If you wish to follow this course then I'd suggest considering items such as -

Lathe - something like a 5 1/2" swing machine, so the spindle bore will take barrels. Maybe 20" to 24" between centers. Plus of course a good selection of quality carbide tipped cutting tools, including boring bars probably.

Milling machine - vertical preferably. Some milling tho can be done on vertical slide in lathe - setting up on saddle.

Good machine vices for the above.

Of course - a solid drill press, with again a good machine vice.

Measuring tools - vernier calipers, micrometers (inside and out), plug gauges, headspace gauges, thread ID gauge.
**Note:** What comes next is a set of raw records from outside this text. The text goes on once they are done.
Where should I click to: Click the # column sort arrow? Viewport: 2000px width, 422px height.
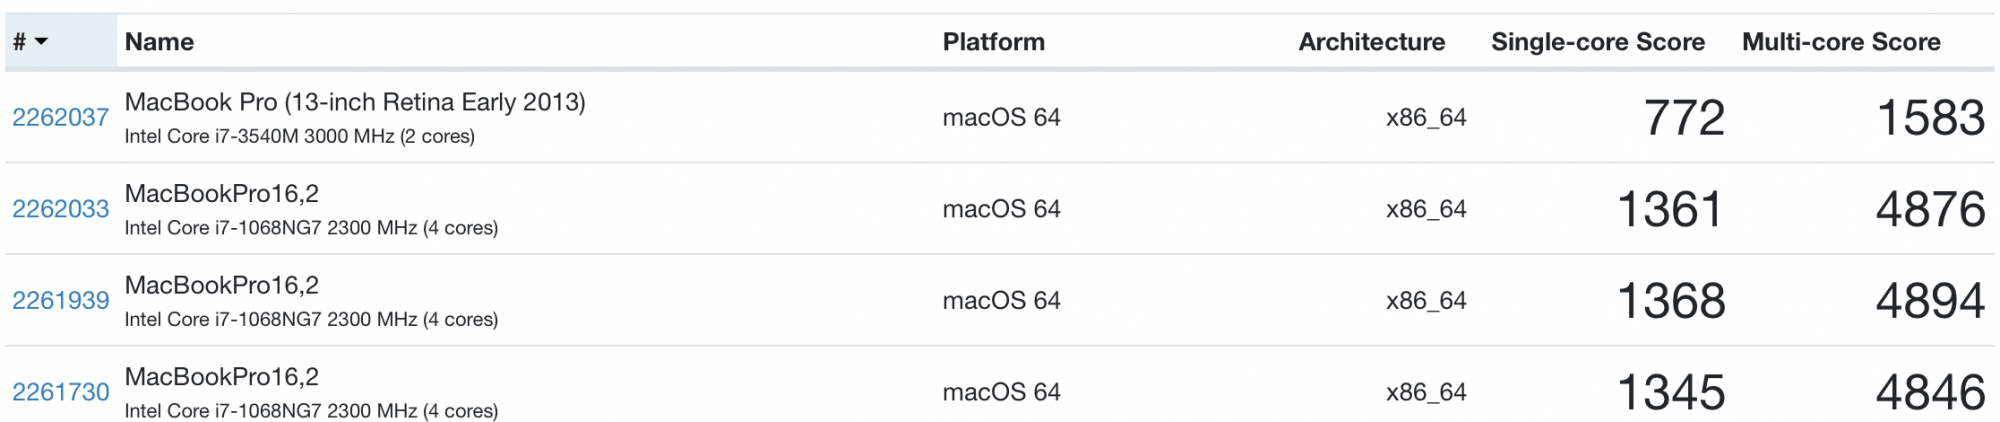[x=41, y=42]
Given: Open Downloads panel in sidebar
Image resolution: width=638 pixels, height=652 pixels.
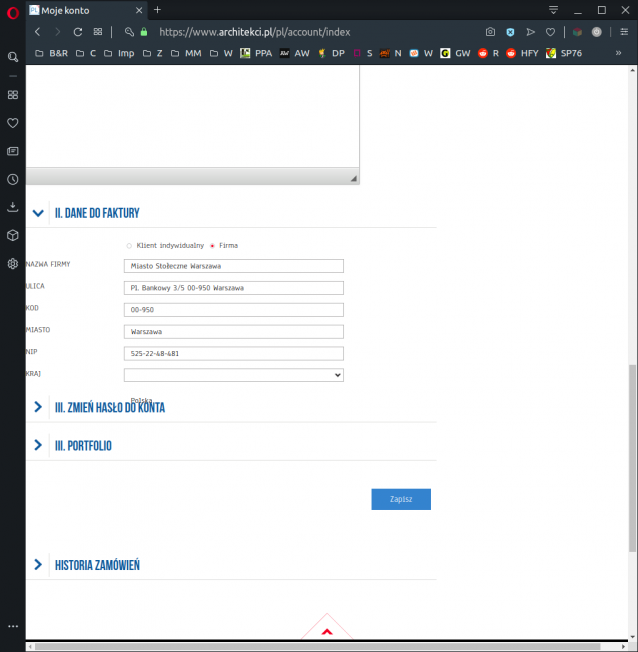Looking at the screenshot, I should (x=12, y=207).
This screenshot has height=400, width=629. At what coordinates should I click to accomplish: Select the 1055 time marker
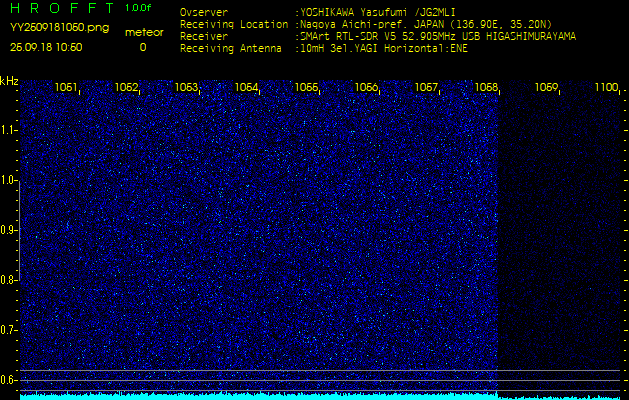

Relevant good quality taps and dies.

Files - a comprehensive set - from course thru bastard to fine and needles - more the merrier.

I have not mentioned makes - but do not skimp on quality as many cheapo machines are poorly calibrated and will not hold tight tolerance work always. In fact try not to buy cheap anything - better to invest in good used gear of reputable brand. Many old machines can give good service if they have been well maintained and not abused.
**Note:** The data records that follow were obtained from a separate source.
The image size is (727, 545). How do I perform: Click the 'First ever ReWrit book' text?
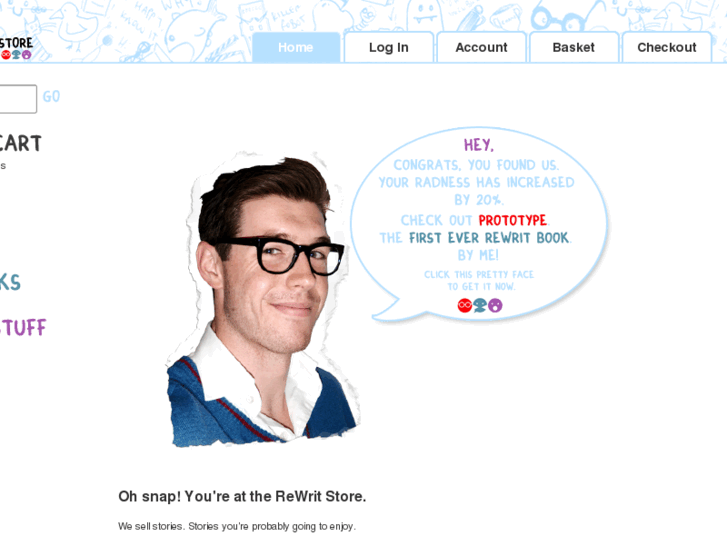[x=489, y=238]
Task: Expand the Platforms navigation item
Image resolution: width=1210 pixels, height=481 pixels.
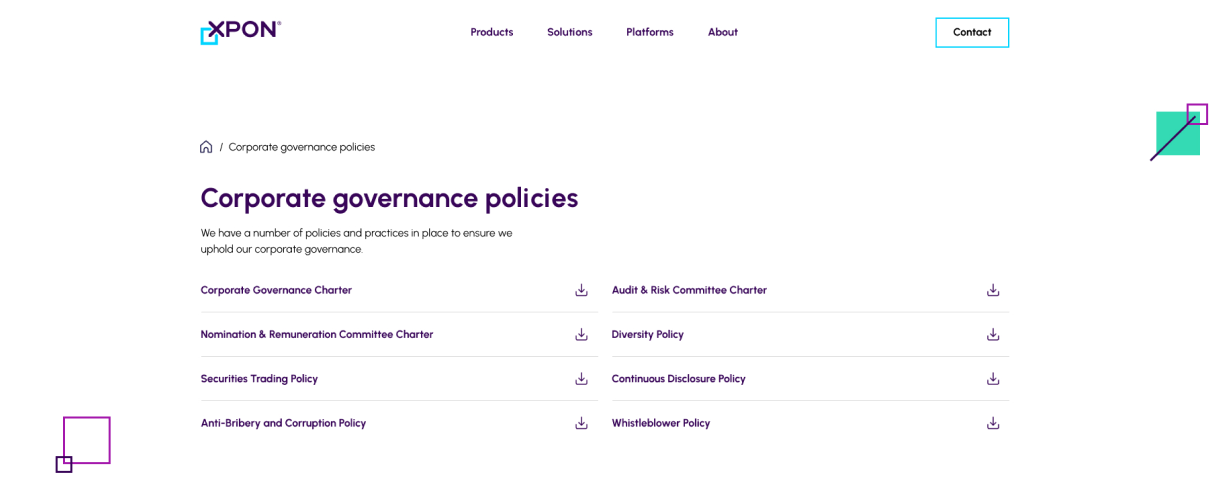Action: pyautogui.click(x=649, y=32)
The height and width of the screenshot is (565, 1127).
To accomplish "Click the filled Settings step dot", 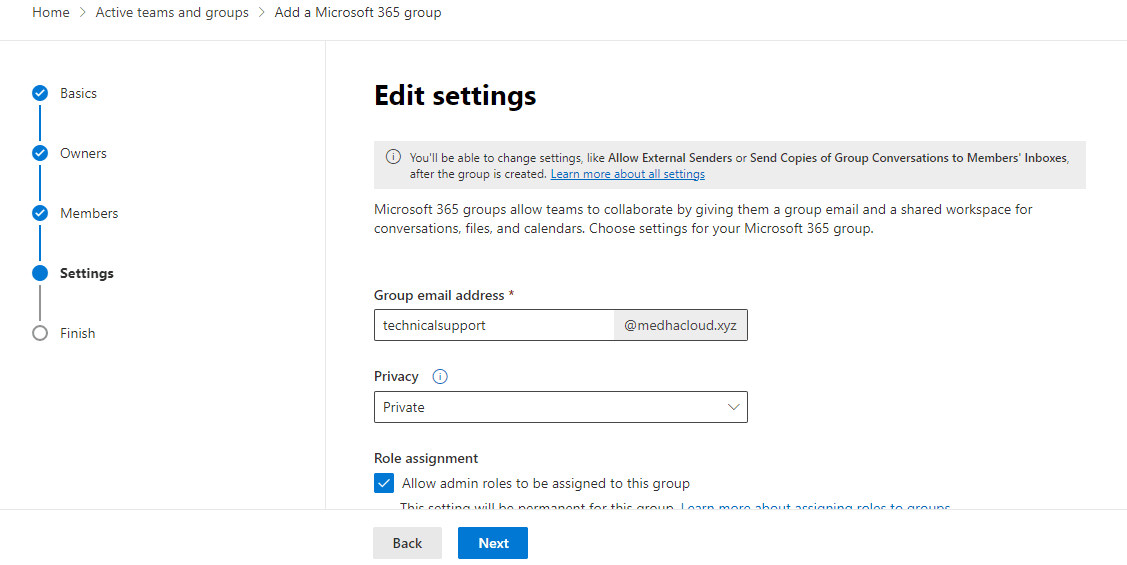I will [40, 273].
Other tools will be almost common ones like hammers and screwdrivers - but do invest in a good set of, say, Brownells Gunsmithing drivers - boogered screws spoil any gun work!

I have but scratchwed the surface but these things mentioned will IMO be essential. Oh and - good head-band magnifier!

August 12, 2006, 09:35 PM
I just picked up a mini mill , and a mini lathe to learn on myself , and i have to say for the $$ spent they are a bargen , I will second p95 tho that if you really want to do this dont scrimp or slow down on cheap machines or tooling . You can learn as fast with good machines as with cheap , and also have something that is worth owning when done . Its kinda like do you reccomend a new gun owner pick up a jennings for a first gun ?? LOL

August 12, 2006, 10:06 PM
are there particular brands to consider first?
I have most of the basic tools, such as an armorer would have..drivers, punches, files, stones, sear jigs, vise, frame jigs, etc...the machine tools is where I lack...thanks for the advice.

August 12, 2006, 10:10 PM
i wont presume as a new person to advise more than i have , but if you trot over to say and register or google home machining you will find a confusing variaty of info lol . the guys over at homegunsmith are kinda a free spriited bunch politacly but good harted and know thier stuff .

August 12, 2006, 10:53 PM
They have lots of tools, at good prices, and a big catalog

August 13, 2006, 09:09 AM
thanks, I am happily cruising the sites you provided...
this is the easy part I I gotta start breaking into the
change jar!

August 13, 2006, 12:27 PM
Peruse the Practical Machinist forums:

Tons of information, and a lot of really helpful people.

My advice? Don't scrimp. Buy as much quality as you can afford and then stretch the budget just a little more; it will pay big dividends.

Brands? Some well-regarded names include Monarch, Rivett, Emco-Maier, Hanrdinge, Schaublin, Bridgeport, Van Norman, Deckel, Mori Seki, Graziano, Habegger, Aciera, and many more than I can't remember off the top of my head! The general consensus is that if you stay away from Chinese tools you're better off.